WHAT TO DO.
The result should be an exact copy of only the lines from the one with "Task: Close the New Tab tab" through the last line of the data below, with pictures omitted.

-- -- --

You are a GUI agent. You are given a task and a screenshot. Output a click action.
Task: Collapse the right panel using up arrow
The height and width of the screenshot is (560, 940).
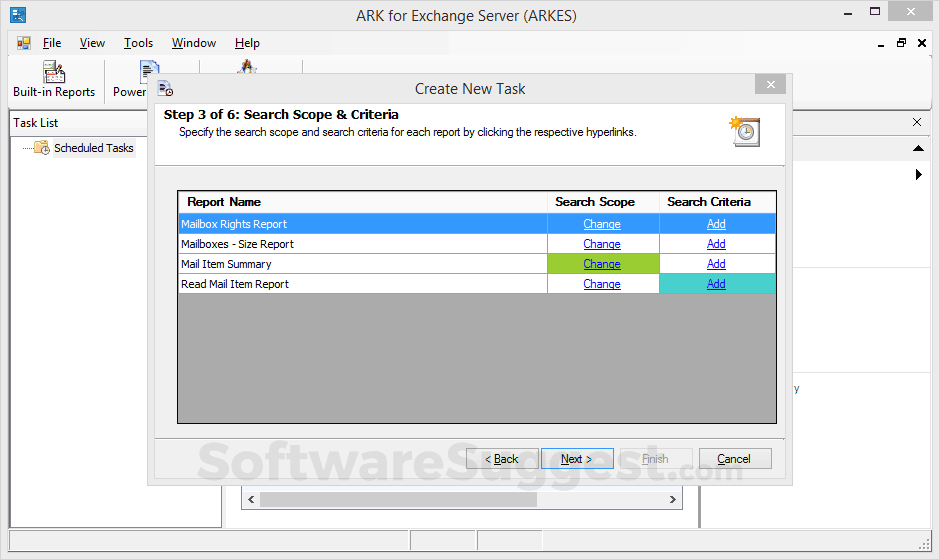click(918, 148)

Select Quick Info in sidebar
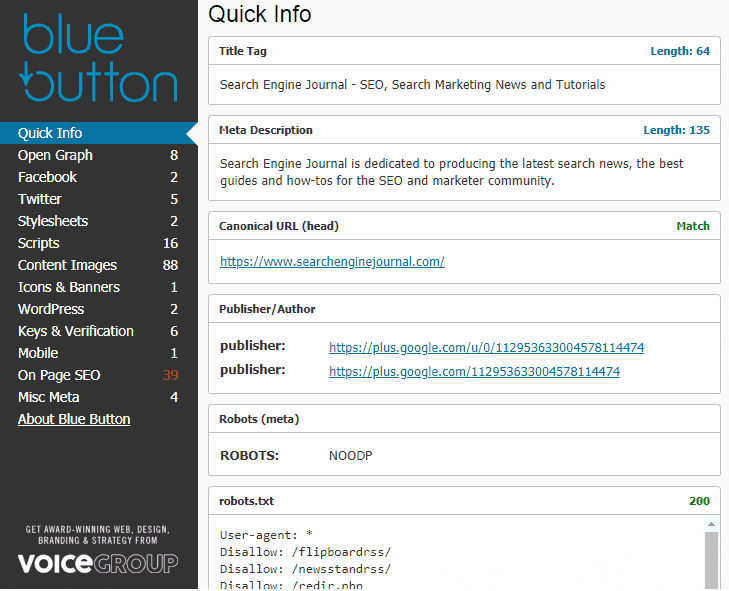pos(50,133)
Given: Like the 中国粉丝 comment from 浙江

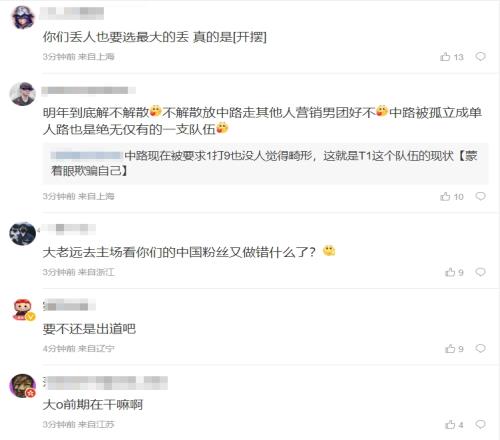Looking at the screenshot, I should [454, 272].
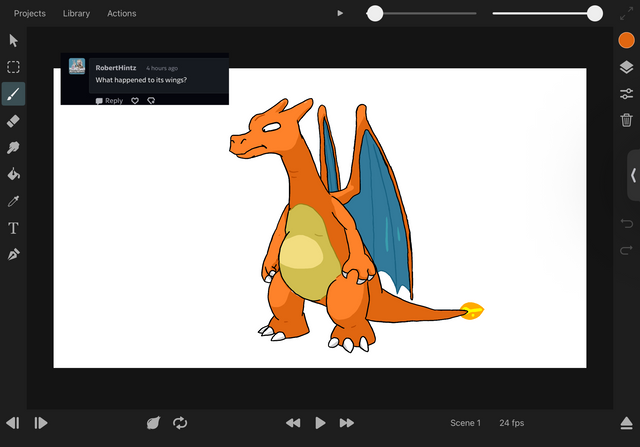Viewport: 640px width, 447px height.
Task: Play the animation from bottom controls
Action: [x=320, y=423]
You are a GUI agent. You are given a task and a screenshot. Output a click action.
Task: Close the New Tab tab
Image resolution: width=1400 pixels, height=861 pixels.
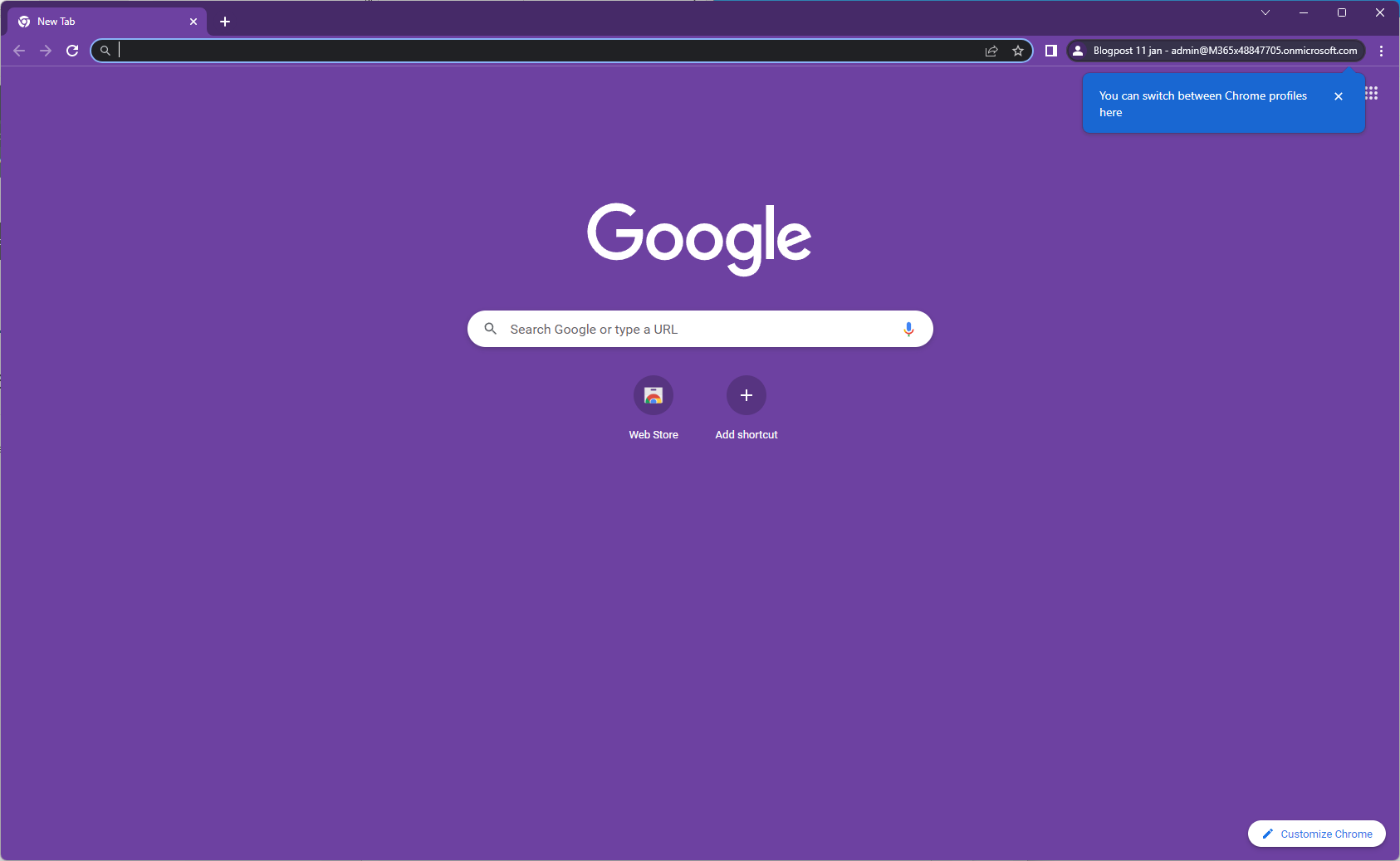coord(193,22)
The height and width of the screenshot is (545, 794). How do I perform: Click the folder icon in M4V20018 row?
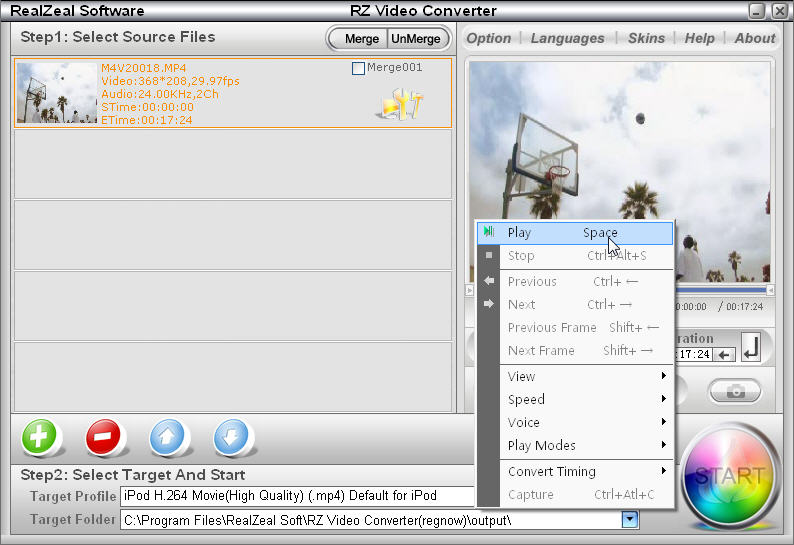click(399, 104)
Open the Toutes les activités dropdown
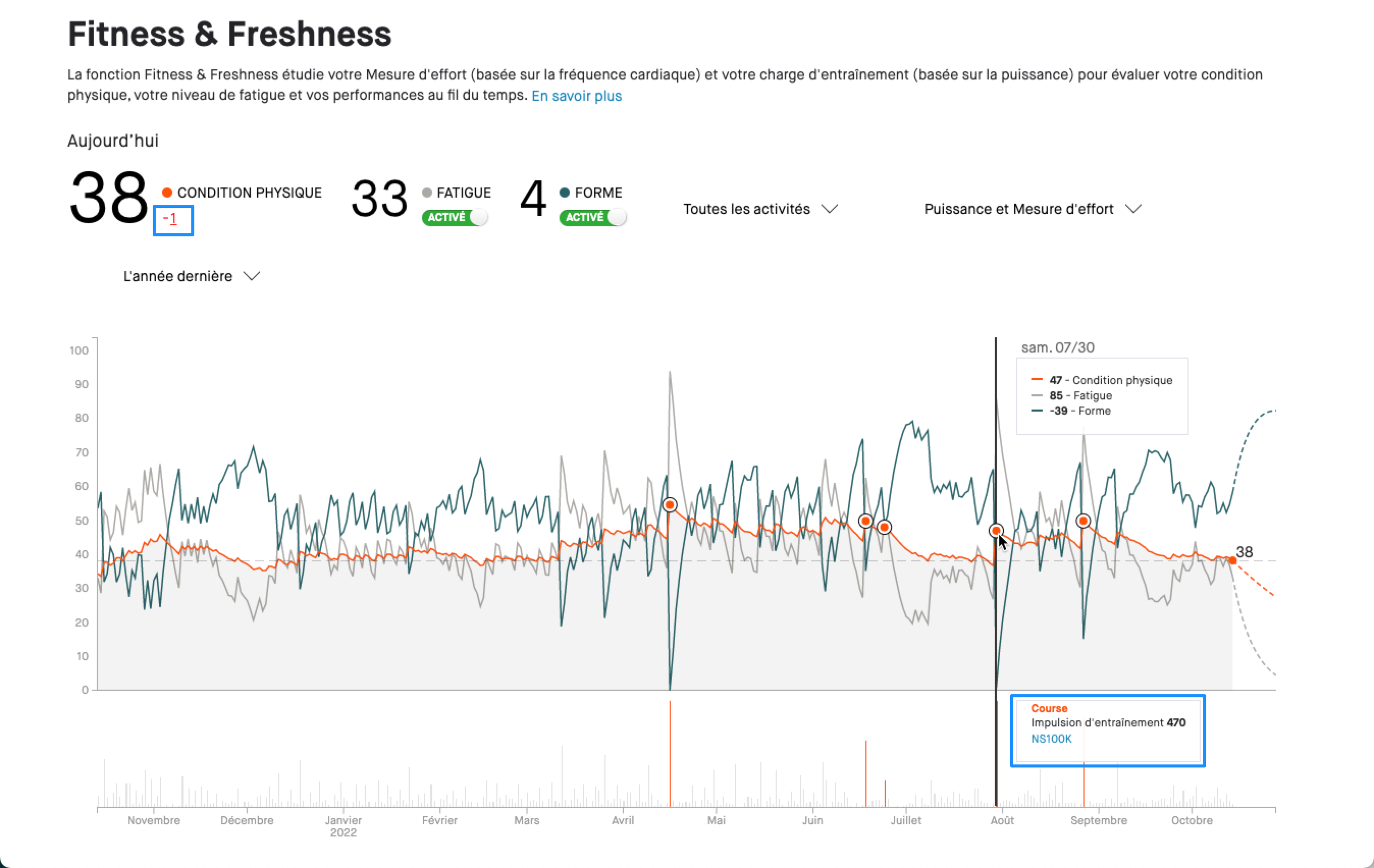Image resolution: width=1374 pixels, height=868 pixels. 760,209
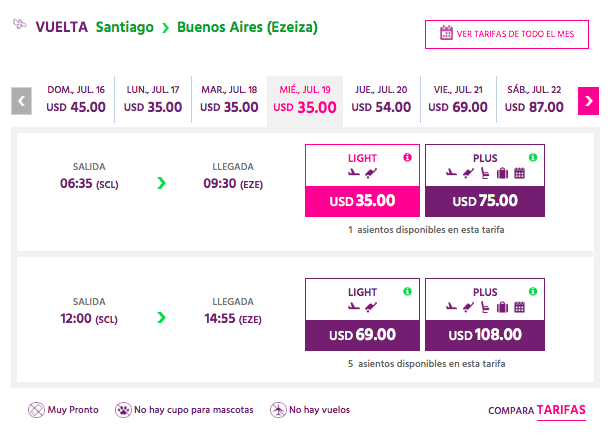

-- -- --

ANSWER SPACE.
Task: Close the New Tab tab
Image resolution: width=1400 pixels, height=861 pixels.
coord(193,22)
The height and width of the screenshot is (545, 794). How do I perform: Click the folder icon in M4V20018 row?
click(399, 104)
Open the Toutes les activités dropdown
Image resolution: width=1374 pixels, height=868 pixels. 760,209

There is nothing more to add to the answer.